Your goal - The lines from the start of the data through the line containing "You are a computer-use agent." are to be reproduced exactly, both ends included.

Segment Start: Listed entries

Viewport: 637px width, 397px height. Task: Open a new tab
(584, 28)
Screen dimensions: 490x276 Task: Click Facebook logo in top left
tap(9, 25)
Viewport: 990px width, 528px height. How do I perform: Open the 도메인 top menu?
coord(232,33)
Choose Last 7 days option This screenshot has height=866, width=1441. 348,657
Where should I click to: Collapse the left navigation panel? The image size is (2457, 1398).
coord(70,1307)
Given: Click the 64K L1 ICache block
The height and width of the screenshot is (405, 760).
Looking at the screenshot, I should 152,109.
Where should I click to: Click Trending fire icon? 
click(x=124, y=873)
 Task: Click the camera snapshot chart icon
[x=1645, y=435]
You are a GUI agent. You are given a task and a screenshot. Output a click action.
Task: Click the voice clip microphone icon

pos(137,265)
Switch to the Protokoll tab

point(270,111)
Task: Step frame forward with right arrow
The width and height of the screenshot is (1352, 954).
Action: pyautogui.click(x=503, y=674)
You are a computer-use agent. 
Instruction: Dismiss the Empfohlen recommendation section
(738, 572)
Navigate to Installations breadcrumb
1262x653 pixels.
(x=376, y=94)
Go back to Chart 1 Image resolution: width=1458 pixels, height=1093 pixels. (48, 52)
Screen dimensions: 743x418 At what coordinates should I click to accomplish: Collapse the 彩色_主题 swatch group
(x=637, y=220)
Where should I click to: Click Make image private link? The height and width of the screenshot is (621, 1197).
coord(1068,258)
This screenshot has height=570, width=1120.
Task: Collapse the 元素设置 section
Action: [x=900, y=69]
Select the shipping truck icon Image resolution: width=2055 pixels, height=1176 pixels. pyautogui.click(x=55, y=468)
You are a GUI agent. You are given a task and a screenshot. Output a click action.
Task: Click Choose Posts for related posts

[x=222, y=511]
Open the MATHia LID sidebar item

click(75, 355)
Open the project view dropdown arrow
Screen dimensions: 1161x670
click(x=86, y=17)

Segment End: Listed entries

Exercise result -
Viewport: 637px width, 397px height. Task: Open a new tab
(584, 28)
Screen dimensions: 490x276 Task: Click Facebook logo in top left
tap(9, 25)
Viewport: 990px width, 528px height. How do I perform: Open the 도메인 top menu?
coord(232,33)
Choose Last 7 days option This screenshot has height=866, width=1441. 348,657
Where should I click to: Collapse the left navigation panel? The image size is (2457, 1398).
coord(70,1307)
Given: Click the 64K L1 ICache block
The height and width of the screenshot is (405, 760).
Looking at the screenshot, I should 152,109.
Where should I click to: Click Trending fire icon? 
click(x=124, y=873)
 Task: Click the camera snapshot chart icon
[x=1645, y=435]
You are a GUI agent. You are given a task and a screenshot. Output a click action.
Task: Click the voice clip microphone icon

pos(137,265)
Switch to the Protokoll tab

point(270,111)
Task: Step frame forward with right arrow
The width and height of the screenshot is (1352, 954).
Action: pyautogui.click(x=503, y=674)
You are a computer-use agent. 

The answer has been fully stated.